Martin Luther King and his wife are widely admired (there's the sea change)because of their commitment to the notion that persons ought not to be treated differently on the basis of their race. You can argue that they did - or would have - supported a whole slew of liberal positions on Viet Nam, Iraq, affirmative action, etc., but their moral authority is based upon that single proposition. We remember Dr. King because he dreamed of a day when people would be judged by the content of their character and not the color of their skin. Perhaps he also dreamed - or would have dreamed - of a day when 30% of municipal contracts would be set aside for minority owned businesses or of a day when we would spend even more than the trillions we have already spent (for good or ill) on urban poverty. Maybe he would have dreamed of the day when we treated the international terrorism that he did not know about as a law enforcement problem and not as the equivalent of war. But that's not why we celebrate King Day.
And it is that one concept; that commitment to equality before the law that drew four Presidents to Coretta Scott King's funeral. It was appropriate for them - and appropriate for us - to honor the fact that, whatever else we disagree on, we now do agree on that one principle. It would have been appropriate to put politics aside. It would have been appropriate to resist squandering the moral capital built up around that principle on the political differences of the day.
But that didn't happen. Rev. Joseph Lowery trotted out the multi-discredited "Bush lied about WMDs" trope and suggested that liberating Iraq from a murderous dictator was like genocide. He then suggested that because, I guess, the President could have called for increasing social spending even more than he has, he is "turning a blind eye" toward the poor. We can disagree all day about Iraq and poverty policy, but that's all just silly.
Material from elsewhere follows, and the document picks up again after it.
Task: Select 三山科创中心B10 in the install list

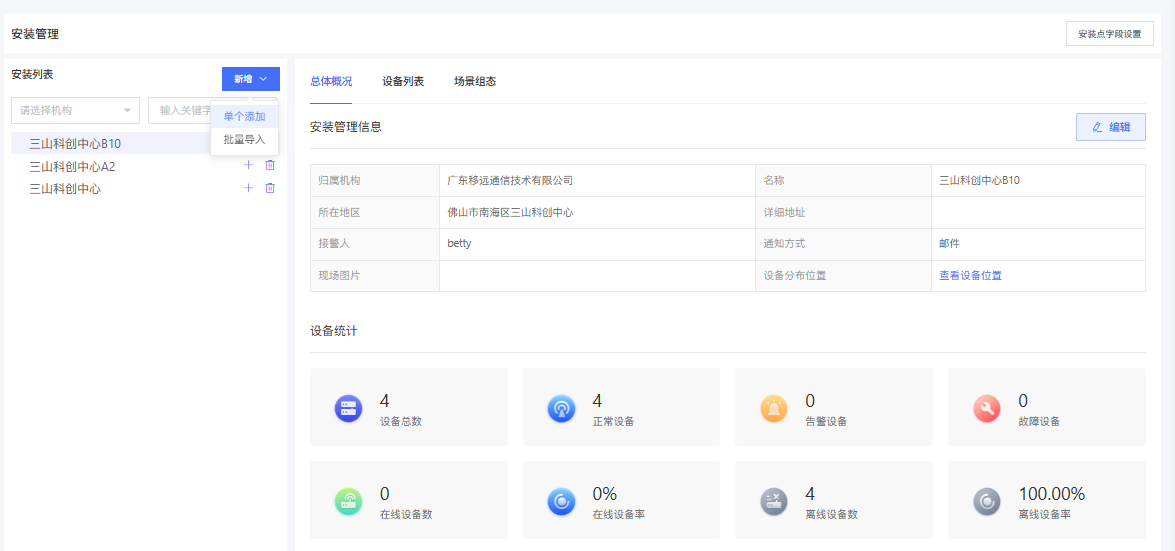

The increasingly execrable Jimmy Carter then implied that the complicated legal wrangle over NSA eavesdropping undertaken to prevent foreign terrorist attacks was like spying on Martin Luther King for political gain. I concede that there are serious issues around the NSA program but it is a world away from what Carter was referring to. He pulled out the now largely discredited set of racial myths about Katrina. As President Carter's ineffectuality blunted his sanctimony. Now that he is responsible for nothing, he has become insufferable.
Perhaps obeisance to this week's lefty shibboleths is the equivalent of forcing a monarch to submit to the rule of law. But I can't see it.